Wasting stimulus money on fossil fuels makes no sense, so Trump will probably do it

Slowly but surely, the world is beginning to take global warming seriously, shifting attention and investment to materials and sources of energy that do not produce greenhouse gas emissions. As more and more jurisdictions, institutions, and investors turn away from fossil fuels, explicitly citing climate change, those left holding carbon-intensive assets will become targets of increasingly intense legal and civic activism holding them responsible for the damages.

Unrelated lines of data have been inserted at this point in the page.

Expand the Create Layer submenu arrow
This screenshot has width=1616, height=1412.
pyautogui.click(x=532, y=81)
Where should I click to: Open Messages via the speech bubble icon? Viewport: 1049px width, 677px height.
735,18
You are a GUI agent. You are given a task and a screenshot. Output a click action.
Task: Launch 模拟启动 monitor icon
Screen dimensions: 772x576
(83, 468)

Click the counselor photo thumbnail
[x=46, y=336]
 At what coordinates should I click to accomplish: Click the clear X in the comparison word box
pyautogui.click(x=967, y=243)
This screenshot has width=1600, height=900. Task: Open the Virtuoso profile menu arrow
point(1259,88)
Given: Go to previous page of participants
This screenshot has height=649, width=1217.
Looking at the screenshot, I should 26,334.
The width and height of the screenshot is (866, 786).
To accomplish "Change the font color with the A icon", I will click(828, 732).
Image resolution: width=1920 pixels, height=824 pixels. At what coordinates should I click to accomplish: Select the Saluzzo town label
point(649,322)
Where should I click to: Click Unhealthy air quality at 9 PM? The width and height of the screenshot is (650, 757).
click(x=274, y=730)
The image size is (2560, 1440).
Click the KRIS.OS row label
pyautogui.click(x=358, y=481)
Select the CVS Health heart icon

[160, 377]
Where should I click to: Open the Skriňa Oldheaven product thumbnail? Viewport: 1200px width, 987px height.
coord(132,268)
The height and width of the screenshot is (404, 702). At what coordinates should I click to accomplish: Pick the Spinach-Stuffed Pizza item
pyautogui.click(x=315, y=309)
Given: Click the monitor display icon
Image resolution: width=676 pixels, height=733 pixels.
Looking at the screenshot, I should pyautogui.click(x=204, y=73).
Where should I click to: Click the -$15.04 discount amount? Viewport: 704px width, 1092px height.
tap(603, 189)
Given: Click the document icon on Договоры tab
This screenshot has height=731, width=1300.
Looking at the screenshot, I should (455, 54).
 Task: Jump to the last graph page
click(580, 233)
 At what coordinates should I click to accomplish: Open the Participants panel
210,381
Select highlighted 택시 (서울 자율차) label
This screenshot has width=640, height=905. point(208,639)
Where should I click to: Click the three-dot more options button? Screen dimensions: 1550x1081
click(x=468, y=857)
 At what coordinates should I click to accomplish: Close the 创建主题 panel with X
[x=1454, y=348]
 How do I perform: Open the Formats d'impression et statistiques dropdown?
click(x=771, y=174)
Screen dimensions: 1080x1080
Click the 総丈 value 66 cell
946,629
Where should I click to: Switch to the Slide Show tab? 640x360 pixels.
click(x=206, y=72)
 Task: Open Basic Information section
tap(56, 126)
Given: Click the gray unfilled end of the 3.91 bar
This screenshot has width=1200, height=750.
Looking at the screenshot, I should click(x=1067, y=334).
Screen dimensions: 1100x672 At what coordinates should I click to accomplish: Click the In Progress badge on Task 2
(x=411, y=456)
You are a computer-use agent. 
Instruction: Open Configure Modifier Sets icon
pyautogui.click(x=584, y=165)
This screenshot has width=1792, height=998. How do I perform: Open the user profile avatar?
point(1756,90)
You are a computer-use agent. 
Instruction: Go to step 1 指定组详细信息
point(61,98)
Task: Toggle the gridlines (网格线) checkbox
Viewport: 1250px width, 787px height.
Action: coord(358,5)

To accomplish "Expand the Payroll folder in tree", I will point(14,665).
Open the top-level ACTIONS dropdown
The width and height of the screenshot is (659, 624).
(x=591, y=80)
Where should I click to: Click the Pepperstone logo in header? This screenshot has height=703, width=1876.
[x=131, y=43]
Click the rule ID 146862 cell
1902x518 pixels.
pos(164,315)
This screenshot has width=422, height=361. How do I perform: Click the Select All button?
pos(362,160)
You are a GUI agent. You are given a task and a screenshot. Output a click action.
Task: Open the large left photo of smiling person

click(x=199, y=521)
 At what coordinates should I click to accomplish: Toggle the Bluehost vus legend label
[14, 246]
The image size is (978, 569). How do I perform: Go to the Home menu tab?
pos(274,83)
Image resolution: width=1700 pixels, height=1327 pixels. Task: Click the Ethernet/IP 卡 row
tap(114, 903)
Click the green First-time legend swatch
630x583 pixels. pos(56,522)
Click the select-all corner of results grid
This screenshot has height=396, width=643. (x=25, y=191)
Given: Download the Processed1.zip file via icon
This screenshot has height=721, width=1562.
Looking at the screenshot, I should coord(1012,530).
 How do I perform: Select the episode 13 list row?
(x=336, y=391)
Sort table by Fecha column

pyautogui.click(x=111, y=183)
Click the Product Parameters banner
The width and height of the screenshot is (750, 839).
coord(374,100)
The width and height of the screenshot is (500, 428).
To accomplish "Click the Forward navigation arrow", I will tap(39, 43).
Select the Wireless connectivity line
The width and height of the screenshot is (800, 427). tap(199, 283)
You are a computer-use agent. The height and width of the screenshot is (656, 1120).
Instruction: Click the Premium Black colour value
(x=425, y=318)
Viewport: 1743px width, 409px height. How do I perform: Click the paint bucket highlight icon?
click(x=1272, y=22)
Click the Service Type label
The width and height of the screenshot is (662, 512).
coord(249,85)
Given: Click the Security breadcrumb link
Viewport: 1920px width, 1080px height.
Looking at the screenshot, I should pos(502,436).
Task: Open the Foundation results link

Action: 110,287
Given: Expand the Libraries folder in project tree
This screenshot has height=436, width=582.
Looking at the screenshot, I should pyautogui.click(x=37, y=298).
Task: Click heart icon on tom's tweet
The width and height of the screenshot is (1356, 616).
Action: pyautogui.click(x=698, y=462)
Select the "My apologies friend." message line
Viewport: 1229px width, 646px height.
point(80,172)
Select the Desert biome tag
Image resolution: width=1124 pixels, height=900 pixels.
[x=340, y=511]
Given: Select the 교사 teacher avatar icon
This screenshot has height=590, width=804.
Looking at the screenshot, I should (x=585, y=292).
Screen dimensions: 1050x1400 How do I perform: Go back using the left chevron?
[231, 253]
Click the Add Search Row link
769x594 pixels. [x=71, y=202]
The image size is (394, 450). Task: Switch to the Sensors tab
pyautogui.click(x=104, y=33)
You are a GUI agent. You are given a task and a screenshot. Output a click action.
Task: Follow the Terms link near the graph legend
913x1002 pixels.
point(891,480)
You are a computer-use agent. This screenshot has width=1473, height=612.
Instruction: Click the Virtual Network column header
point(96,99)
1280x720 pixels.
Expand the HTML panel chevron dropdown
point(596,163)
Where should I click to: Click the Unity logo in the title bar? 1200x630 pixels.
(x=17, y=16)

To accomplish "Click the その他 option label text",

CIEL concludes with recommendations to investors, frontier countries, and local communities: Take heed of fossil fuels’ long-term weakness when making decisions about the future. CIEL also argues that public officials “should not waste limited response and recovery resources on bailouts, debt relief, or similar supports for oil, gas, and petrochemical companies.”

Given the well-established inclinations of Trump and congressional Republicans, that recommendation is likely to fall on deaf ears, at least in the US. If Democrats do not muster the courage to stop them — and it does not seem they will — the GOP is likely to continue showering the fossil fuel industry with favors while dismissing aid to the clean energy industry as frivolous.

President Trump Signs Coronavirus Stimulus Bill In The Oval Office Erin Schaff/Pool/Getty Images
President Trump signs the $2 trillion stimulus bill on March 27, 2020. Not a crew likely to turn their backs on fossil fuels.

At best, they can slow down the transition to clean energy a bit. They cannot stop it. Adding stimulus money to fossil fuels’ already subsidy-rich diet will allow a little more pollution and a little more damage to public health for a little longer, but it’s only a delay. Meanwhile, other countries will be establishing a commanding position in some of the biggest growth industries of the 21st century.

It would be a shame to emerge from this crisis still clinging to the past rather than facing, and preparing for, the future.

Editor’s note, May 1: This piece has been updated to note new Federal Reserve rules to allow bigger businesses access to “Main Street loans.”